Face-to-Face, Self-Report and Telephone Interview: Weinberger et al. (1996) reported internal consistency for all modes of administration: face-to-face α= 0.75-0.89, self α=0.77-0.93, telephone α=0.67-0.92. Mean test-retest correlations for face-to-face, self, and telephone modes were 0.80, 0.83 and 0.79. Between mode correlations were similar: face-to-face versus self r=0.54-0.82, face-to-face vs telephone r=0.55-0.91. Correlations did not differ significantly by order of administration. Despite short testing intervals, large absolute differences were reported on within mode and between mode comparisons. Directional differences (over time<1 week) were significant on between mode comparisons on 4/8 subscales (physical function, social function, role-emotional & mental health) with face-to-face interviews producing higher scores.

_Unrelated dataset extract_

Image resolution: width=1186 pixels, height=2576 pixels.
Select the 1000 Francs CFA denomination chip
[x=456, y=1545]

Acute (1-week recall) Version: Keller et al. (1997) (varying etiologies) reported median inter-item correlations ranged from 0.43 (role-emotional) to 0.78 (bodily pain), and α ranged from 0.59 (role- emotional) to 0.89) (physical functioning). Vitality, role emotional and mental health α values fell below 0.80. Principal component analysis revealed the same 2 factor structure as the standard version. The acute version displayed significant ceiling effects (>20%) in 4 subscales (role-physical, bodily pain, social functioning and role-emotional). There were no reported floor effects. Change scores for the acute form (baseline to week 4) were more closely related to one-week change in disease severity than standard form scores. For acute change scores, 10/18 of such comparisons reached significance.

Proxy Assessment

Dorman et al. ((1998); stroke) reported test-retest reliability better when the patient completed the forms than when completed by proxy respondent. ICC’s ranged from 0.3 (mental health) to 0.81 (bodily pain/general health) when forms were patient-completed vs ICC of 0.24 (mental health) to 0.76 (social functioning) for proxy completion.

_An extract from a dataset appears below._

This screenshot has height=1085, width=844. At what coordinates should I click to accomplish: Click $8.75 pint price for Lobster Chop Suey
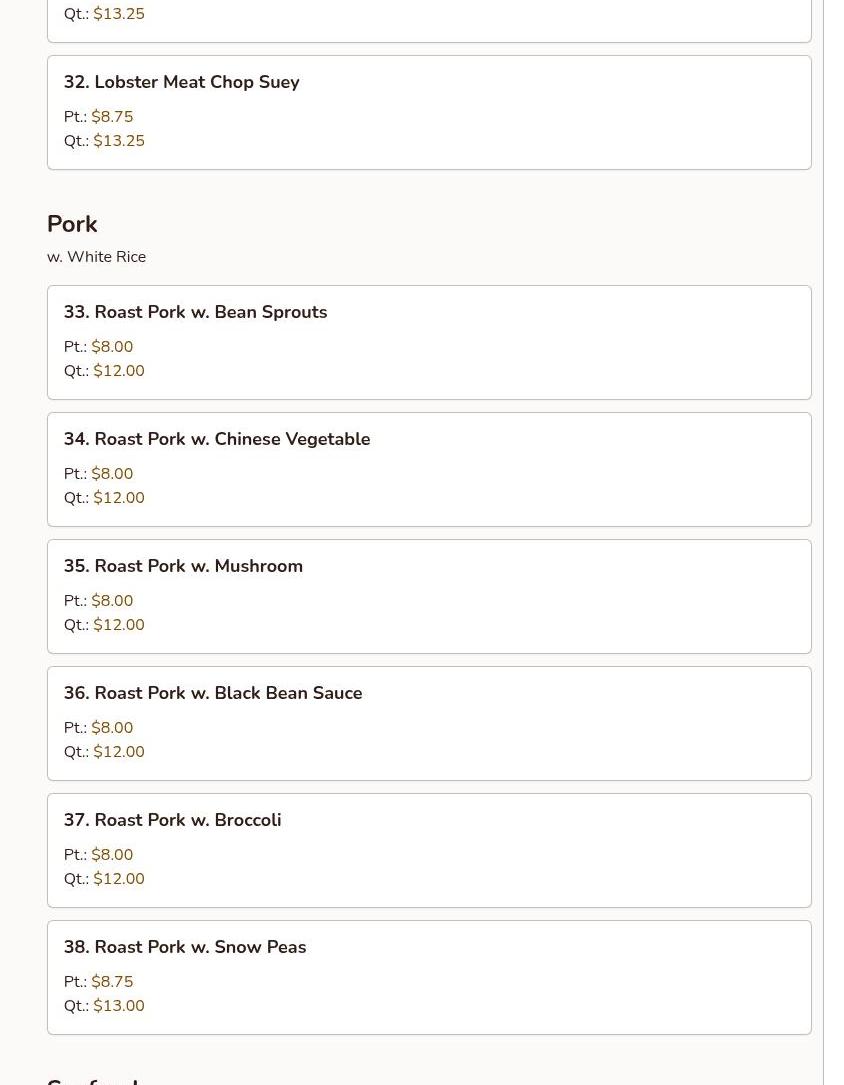pyautogui.click(x=112, y=117)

Pierre et al. (1998) (elderly) demonstrated poor to moderate agreement between proxy and patient ratings. In a rehabilitation setting, ICC’s=0.01 (social functioning) to 0.60 (vitality) for patient/health professional proxy pairings. For significant others proxies/patients, ICC’s=-0.11(mental health)-0.58 (general health). In a day hospital setting and professionals as proxies, ICC’s=0.09 (role physical)-0.45 (physical functioning). With significant others, ICC’s=0.01 (social functioning) to 0.71 (physical functioning). α= 0.64-0.86 for the patient data, 0.76-0.90 for the health professional data, and 0.69-0.84 for the significant other data.

Segal & Schall ((1994); stroke) reported ICC of 0.15 (role limitations-emotional) to 0.67 (physical functioning) for patient ratings versus proxy ratings.

Ocampo and Dawson (1997) (TBI) found that the highest level of agreement between TBI patients and their informants was for physical functioning (ICC=0.58) and general health (ICC=0.51). Agreement for role-physical and role-emotional were high for the moderate and severe groups, whereas agreement was generally poor on the other subscales.

Dikmen et al. (2001) reported a correlation of 0.53 (p<0.001) between the assessments of patients and their significant other on the PCS, but this correlation on the MCS was weak and non-significant.